%%

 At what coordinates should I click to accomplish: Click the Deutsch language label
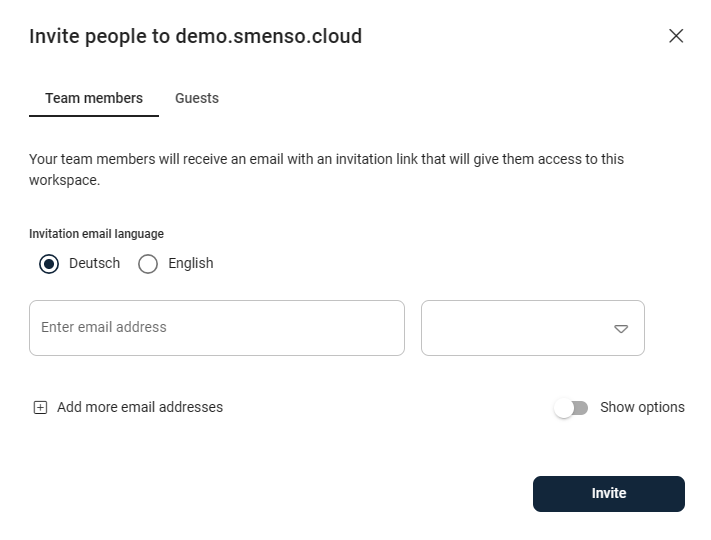tap(94, 263)
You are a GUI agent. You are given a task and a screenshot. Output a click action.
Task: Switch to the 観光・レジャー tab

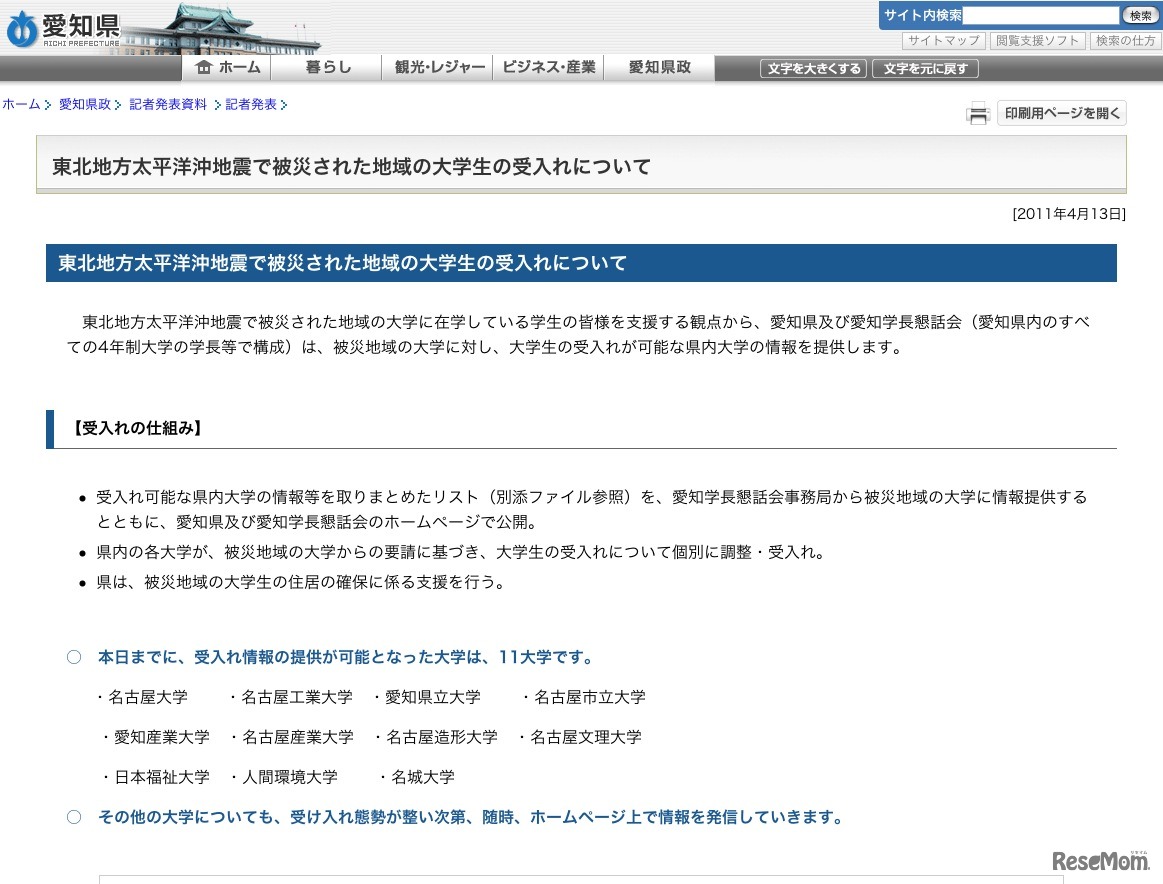point(437,67)
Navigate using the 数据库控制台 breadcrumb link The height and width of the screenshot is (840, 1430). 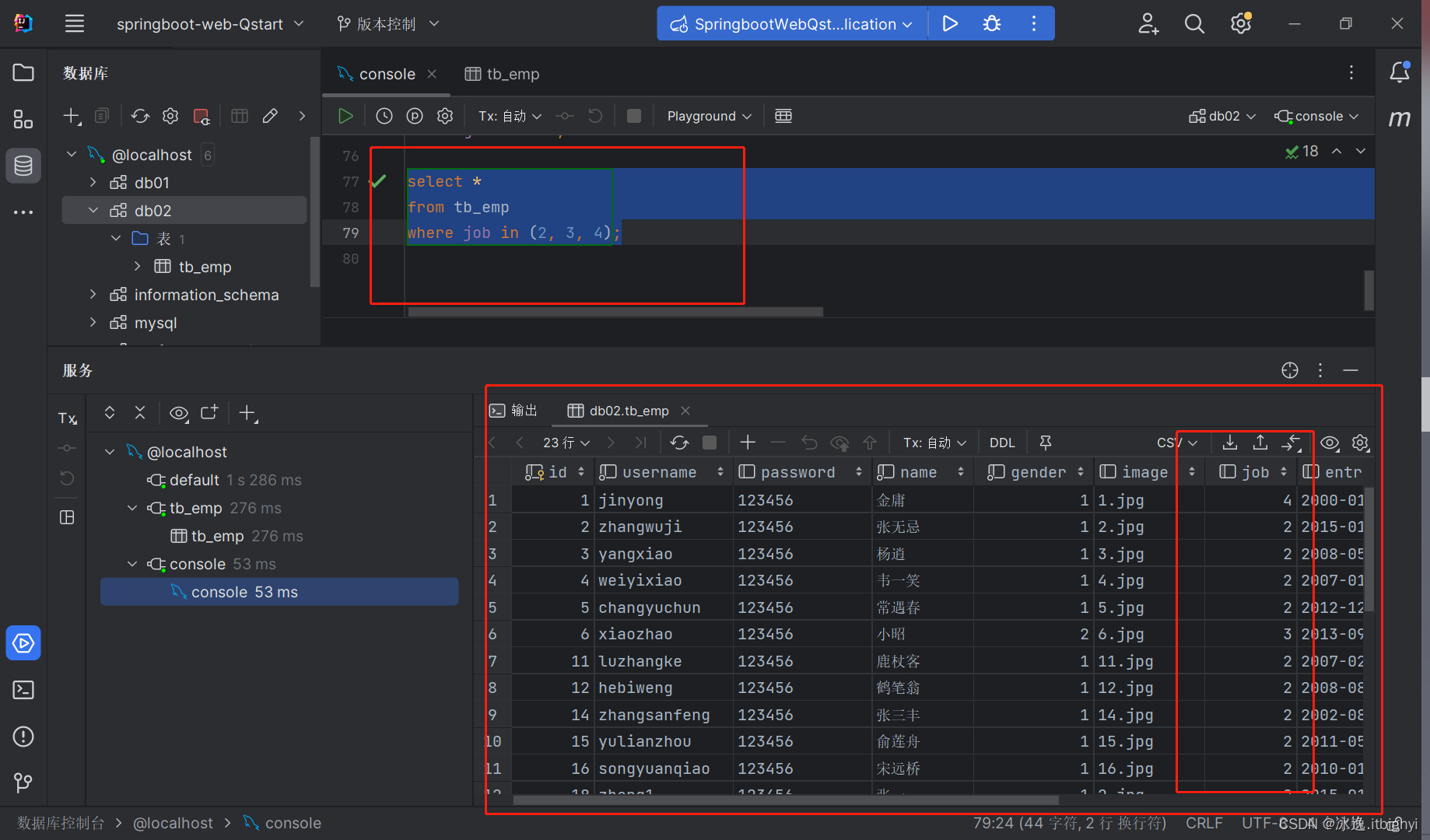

%%

Trascrivi fedelmente tutte le righe qui sopra, lasciando fuori le immagini.

### Risposta:
 At what coordinates should I click to accomplish: Click the Deutsch language label
tap(94, 263)
You are a GUI agent. You are given a task and a screenshot. Output a click action.
Task: Switch to the 観光・レジャー tab

point(437,67)
Navigate using the 数据库控制台 breadcrumb link The height and width of the screenshot is (840, 1430). 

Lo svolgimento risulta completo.